====== Exercise inputs ======

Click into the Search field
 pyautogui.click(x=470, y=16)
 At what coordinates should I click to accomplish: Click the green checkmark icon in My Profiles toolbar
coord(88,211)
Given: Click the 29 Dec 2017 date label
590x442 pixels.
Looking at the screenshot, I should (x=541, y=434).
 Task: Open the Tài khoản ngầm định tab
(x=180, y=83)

======

## Exercise brief
Can you update the lines from the one containing "Given: Click the 29 Dec 2017 date label" through the last line, inclusive, so that "date label" becomes "date entry" and nothing else changes? Give only those lines.

## Solved problem
Given: Click the 29 Dec 2017 date entry
590x442 pixels.
Looking at the screenshot, I should (x=541, y=434).
 Task: Open the Tài khoản ngầm định tab
(x=180, y=83)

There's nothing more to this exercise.